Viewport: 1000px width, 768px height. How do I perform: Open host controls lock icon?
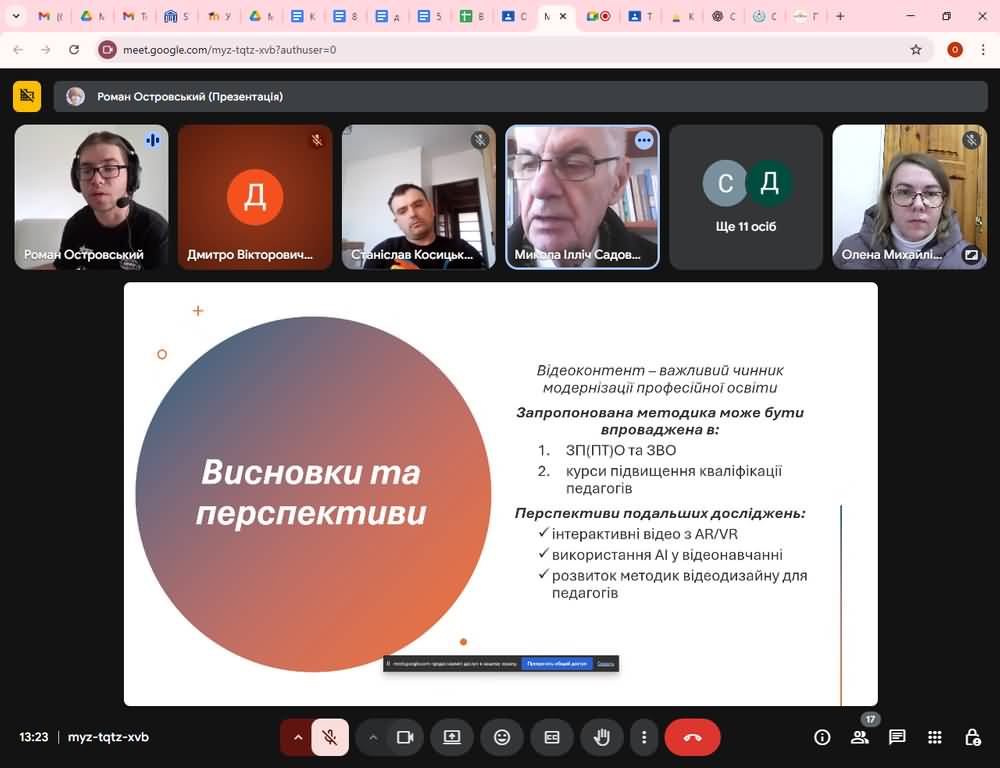[972, 737]
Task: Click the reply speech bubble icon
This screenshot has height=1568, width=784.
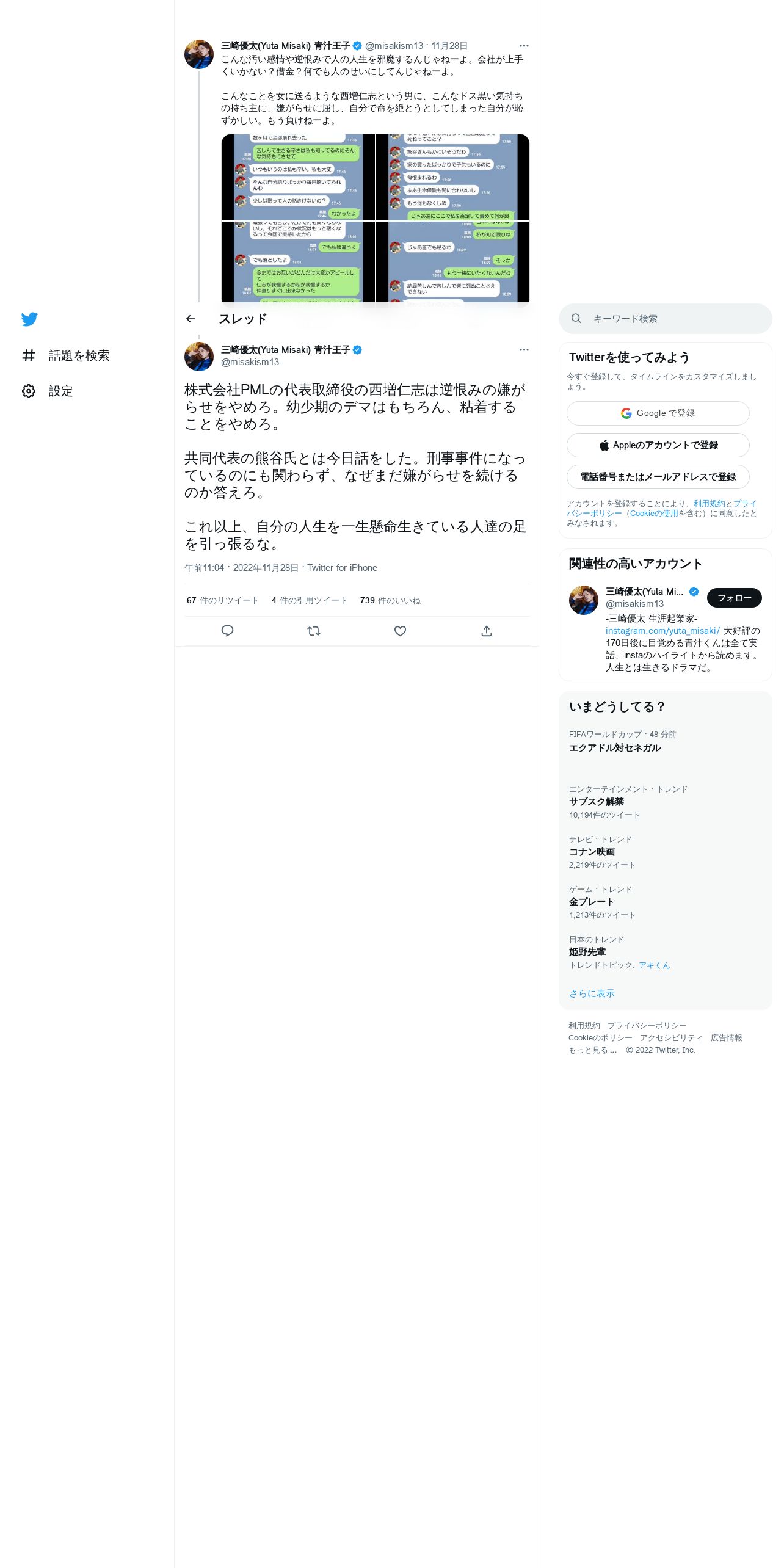Action: pos(227,631)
══════════
=== AIM OF THE TASK ===
Set down the material above exactly as it reads, but not its pictures.

=== TASK OUTPUT ===
Viewport: 1000px width, 768px height. How do I perform: Open host controls lock icon?
[972, 737]
Task: Click the reply speech bubble icon
This screenshot has height=1568, width=784.
Action: pos(227,631)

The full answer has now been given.